Chama atenção a habilidade do autor para articular a complexidade dos empreendimentos analíticos que utiliza ao problematizar as configurações sociopolíticas e culturais que se erguem, cotidianamente, em nosso entorno, com uma forma despretensiosa e acessível de expressão de ideias e de desenvolvimento da reflexão. É isso que, somado a tantos outros admiráveis atributos de seu trabalho intelectual, entre eles a aguçada sensibilidade para as questões sociais mais críticas do nosso tempo, vem despertando cada vez mais interesse por seu pensamento, posicionando seus livros entre os sucessos editoriais da atualidade pelo mundo afora.

Já na Introdução de Vida para consumo, Bauman expõe três diferentes casos a partir de matérias selecionadas em duas edições do jornal britânico The Guardian. No primeiro, aborda a tendência cada vez mais forte, hoje, de uma visibilização de si em redes sociais da Internet. No segundo, trata da seleção, por parte de muitas empresas, dos bons consumidores em detrimento dos chamados consumidores falhos. E, no terceiro, aborda a política de imigração britânica, que coloca em disputa um sistema de pontuação para a avaliação dos imigrantes que interessam ao país. Esses três casos, localizados em diferentes seções do jornal e relacionados a distintas esferas da vida, são reunidos e conectados por Bauman como expressões de nossa cultura, que cada vez mais incitam os sujeitos a fazerem de si mesmos mercadorias desejáveis e vendáveis nos inflacionados mercados do século XXI. Essa exposição a que as pessoas se submetem ressalta o quanto nossas experiências estão implicadas com a disposição para nos tornarmos mercadorias. Afinal, desde as incursões sobre nós mesmos, envolvendo investimentos corporais e estéticos, relacionamentos amorosos e de trabalho, entre tantos outros, somos instados a uma série de processos que implicam uma remodelagem constante.
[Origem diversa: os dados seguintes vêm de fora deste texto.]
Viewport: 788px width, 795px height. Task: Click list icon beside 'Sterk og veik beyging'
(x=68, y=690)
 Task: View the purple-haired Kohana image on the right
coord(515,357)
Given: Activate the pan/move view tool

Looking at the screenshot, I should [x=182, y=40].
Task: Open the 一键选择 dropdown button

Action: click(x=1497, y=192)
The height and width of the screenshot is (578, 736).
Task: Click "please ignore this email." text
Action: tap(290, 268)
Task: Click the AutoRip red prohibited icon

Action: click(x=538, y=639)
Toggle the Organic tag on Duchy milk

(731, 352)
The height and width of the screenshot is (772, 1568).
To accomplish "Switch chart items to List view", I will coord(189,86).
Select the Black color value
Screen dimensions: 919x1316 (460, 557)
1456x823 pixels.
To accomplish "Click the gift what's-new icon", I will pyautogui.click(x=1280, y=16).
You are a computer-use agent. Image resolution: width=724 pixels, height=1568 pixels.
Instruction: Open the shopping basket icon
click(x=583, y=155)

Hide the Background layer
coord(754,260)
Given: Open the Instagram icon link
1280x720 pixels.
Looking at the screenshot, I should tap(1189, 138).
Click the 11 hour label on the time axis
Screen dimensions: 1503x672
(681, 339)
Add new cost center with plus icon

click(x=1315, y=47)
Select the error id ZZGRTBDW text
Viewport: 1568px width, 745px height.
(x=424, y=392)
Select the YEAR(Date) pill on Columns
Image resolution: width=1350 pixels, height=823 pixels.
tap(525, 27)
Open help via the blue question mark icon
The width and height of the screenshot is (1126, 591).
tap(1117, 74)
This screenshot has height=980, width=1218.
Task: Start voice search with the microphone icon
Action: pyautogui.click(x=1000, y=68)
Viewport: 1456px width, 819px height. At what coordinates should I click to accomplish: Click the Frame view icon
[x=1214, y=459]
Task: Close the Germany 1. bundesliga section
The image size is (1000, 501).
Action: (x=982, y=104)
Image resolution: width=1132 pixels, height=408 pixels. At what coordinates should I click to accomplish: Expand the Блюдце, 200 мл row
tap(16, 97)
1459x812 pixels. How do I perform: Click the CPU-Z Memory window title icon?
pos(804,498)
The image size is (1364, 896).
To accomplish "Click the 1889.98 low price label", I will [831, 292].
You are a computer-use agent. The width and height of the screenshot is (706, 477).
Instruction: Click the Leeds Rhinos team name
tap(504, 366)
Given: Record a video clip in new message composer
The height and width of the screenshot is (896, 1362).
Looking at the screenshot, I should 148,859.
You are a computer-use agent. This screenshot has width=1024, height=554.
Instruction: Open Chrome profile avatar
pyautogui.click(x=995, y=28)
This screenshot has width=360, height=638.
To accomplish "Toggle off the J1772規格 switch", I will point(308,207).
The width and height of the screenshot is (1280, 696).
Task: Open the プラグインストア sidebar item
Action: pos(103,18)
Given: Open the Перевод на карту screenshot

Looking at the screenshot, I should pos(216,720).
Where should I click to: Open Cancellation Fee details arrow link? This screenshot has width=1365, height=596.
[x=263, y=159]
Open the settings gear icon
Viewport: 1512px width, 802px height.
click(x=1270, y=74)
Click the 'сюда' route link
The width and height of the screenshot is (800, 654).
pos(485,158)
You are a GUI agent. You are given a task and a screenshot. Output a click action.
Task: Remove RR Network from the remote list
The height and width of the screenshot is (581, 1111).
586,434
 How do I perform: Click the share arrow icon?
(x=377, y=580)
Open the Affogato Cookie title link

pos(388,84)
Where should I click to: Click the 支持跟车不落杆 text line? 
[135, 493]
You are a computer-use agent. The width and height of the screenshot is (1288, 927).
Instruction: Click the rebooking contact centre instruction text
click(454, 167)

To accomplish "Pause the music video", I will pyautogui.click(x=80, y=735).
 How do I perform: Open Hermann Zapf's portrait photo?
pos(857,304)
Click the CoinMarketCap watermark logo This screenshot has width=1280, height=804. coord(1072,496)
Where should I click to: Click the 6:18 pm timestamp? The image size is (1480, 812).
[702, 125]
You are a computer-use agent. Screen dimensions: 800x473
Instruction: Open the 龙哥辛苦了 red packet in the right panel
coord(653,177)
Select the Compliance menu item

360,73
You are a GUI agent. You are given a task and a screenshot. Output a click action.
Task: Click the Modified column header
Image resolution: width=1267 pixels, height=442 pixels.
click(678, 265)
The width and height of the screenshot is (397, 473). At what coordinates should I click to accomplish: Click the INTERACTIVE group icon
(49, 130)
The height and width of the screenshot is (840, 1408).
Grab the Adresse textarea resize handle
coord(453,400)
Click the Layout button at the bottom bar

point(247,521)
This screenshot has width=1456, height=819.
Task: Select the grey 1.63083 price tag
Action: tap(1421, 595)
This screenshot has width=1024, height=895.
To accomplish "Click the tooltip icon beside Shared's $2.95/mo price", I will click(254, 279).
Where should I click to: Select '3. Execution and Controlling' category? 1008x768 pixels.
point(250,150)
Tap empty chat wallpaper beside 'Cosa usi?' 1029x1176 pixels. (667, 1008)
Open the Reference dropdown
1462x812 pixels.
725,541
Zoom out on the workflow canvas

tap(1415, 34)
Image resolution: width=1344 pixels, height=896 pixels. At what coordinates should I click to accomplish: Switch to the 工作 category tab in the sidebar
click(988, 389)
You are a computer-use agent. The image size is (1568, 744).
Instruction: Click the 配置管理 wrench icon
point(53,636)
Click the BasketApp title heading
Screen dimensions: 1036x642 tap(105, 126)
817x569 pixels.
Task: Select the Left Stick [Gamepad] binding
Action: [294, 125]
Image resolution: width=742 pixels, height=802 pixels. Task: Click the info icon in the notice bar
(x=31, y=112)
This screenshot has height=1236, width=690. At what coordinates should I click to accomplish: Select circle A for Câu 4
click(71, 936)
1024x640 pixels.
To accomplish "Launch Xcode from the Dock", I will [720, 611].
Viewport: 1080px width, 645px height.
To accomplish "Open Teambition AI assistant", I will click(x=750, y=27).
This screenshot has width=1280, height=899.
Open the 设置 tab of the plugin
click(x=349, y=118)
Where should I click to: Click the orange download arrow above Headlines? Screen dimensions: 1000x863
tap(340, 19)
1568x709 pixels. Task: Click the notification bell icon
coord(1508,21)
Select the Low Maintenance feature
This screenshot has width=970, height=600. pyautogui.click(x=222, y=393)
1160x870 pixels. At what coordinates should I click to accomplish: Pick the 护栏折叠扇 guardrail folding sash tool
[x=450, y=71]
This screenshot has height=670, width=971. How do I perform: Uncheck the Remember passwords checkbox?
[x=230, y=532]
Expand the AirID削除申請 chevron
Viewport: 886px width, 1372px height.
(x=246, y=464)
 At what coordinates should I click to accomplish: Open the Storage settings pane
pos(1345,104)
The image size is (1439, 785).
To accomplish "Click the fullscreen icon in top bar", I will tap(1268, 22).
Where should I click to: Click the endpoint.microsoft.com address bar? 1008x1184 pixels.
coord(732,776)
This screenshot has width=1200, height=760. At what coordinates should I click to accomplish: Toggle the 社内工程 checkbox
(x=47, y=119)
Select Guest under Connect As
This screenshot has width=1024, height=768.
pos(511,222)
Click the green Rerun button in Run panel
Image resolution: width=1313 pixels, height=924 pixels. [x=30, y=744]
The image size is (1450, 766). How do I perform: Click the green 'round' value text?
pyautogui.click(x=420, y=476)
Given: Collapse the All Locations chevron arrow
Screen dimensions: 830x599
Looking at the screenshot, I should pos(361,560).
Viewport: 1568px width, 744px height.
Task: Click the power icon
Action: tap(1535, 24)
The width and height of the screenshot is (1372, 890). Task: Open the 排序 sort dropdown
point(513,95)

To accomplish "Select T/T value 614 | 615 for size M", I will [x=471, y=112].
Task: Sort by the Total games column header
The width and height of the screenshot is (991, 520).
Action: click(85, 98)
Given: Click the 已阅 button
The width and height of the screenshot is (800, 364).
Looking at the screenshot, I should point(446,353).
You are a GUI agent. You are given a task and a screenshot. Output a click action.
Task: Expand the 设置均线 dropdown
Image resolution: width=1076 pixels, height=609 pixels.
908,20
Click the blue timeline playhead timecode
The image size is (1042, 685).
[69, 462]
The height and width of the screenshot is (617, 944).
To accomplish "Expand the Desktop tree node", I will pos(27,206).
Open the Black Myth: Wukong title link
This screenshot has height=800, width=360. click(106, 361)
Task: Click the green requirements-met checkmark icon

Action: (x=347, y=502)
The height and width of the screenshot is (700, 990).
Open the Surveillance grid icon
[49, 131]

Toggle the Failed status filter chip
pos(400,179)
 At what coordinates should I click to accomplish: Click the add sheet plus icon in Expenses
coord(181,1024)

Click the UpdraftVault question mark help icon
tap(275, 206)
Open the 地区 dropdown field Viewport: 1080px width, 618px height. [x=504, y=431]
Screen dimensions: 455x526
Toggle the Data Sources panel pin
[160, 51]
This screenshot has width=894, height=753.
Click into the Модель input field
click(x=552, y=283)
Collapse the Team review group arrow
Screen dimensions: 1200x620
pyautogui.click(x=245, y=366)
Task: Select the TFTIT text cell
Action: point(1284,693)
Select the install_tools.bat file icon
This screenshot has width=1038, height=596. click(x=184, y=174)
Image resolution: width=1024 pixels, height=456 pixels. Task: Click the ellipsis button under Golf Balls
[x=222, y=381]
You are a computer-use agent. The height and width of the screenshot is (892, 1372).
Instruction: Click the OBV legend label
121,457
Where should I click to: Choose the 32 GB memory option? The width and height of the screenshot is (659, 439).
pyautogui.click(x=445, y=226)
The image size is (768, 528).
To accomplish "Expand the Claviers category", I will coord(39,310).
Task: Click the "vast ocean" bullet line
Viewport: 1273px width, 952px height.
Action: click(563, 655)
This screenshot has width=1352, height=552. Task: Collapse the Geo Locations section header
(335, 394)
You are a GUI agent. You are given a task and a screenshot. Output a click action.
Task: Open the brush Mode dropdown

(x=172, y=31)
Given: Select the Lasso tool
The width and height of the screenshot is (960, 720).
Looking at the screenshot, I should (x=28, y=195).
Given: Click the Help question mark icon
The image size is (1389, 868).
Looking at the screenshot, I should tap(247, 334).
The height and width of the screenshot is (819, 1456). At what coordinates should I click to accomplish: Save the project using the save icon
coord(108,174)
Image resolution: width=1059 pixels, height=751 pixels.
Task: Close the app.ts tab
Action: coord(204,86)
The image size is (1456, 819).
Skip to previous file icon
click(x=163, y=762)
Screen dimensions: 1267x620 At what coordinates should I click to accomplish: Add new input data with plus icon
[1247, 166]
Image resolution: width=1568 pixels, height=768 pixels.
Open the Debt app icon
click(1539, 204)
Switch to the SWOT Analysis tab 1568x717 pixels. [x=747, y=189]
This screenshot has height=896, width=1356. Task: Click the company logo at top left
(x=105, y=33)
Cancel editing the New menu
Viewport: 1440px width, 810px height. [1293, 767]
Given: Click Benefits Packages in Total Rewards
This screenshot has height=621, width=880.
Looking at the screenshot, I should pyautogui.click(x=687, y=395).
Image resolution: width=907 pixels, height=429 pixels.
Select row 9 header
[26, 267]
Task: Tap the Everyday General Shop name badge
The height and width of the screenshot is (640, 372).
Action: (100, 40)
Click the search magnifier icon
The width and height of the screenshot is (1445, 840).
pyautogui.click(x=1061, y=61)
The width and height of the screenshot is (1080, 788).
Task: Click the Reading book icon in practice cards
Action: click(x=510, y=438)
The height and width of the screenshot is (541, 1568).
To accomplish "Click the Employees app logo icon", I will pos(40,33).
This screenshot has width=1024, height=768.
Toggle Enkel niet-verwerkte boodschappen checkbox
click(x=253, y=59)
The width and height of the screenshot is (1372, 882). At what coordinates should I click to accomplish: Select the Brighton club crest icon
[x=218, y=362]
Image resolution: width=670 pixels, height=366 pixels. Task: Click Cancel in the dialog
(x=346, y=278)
A obra de Bauman expressa um refinamento importante nas discussões e formas de se pensar sobre consumo, apontando deslocamentos do conceito. De um entendimento do consumo como apropriação de objetos e produtos, há um alargamento para comportar também a produção dos próprios sujeitos e sua disponibilidade para se transformarem em mercadorias. A esse processo Bauman refere-se empregando o termo comodificação, aludindo a operações em que as pessoas assumem a condição de mercadorias, de bens a serem desejados, mercantilizados, ultrapassando a exclusiva condição de consumidores. Contudo, segundo o autor, se o fetichismo da mercadoria, na fase sólida da modernidade, tendia a encobrir os fatores humanos incrustados na sociedade de produtores, o fetichismo da subjetividade tende, por sua vez, a encobrir a condição “comodificada da sociedade de consumidores” (Bauman, 2008, p.23).

É nesse sentido que o fetichismo da subjetividade atua, produzindo nos sujeitos a crença de que as movimentações se dão por uma liberdade de escolha que é basicamente individual, não sendo pré-estabelecida por catálogos de formas de vida à venda em diferentes âmbitos de nossa sociedade de consumidores.

O livro é composto de uma Introdução e mais quatro capítulos: Consumismo versus consumo, Sociedade de consumidores, Cultura consumista e Baixas colaterais do consumismo. Os capítulos são entrelaçados de maneira excepcional pelo autor, que problematiza as configurações contemporâneas em relação ao consumo desmembrando os seus pontos de articulação e interligando-os, fazendo-nos transitar por uma análise cuidadosa e metodologicamente útil às nossas pesquisas. Optamos, frente à complexidade de apresentar capítulos que se articulam de maneira tão magistral, por fazer ressoar os usos dos conceitos e das estratégias metodológicas de Bauman no livro. Isso porque, talvez, tenhamos sentido que o tema e a escrita se inscrevem numa fugacidade e dinamicidade que não temos como apreender de todo. Mostrar as ressonâncias nos parece, assim, o mais apropriado frente a uma obra que nos incita a pensar muitas outras coisas a partir e para além dela.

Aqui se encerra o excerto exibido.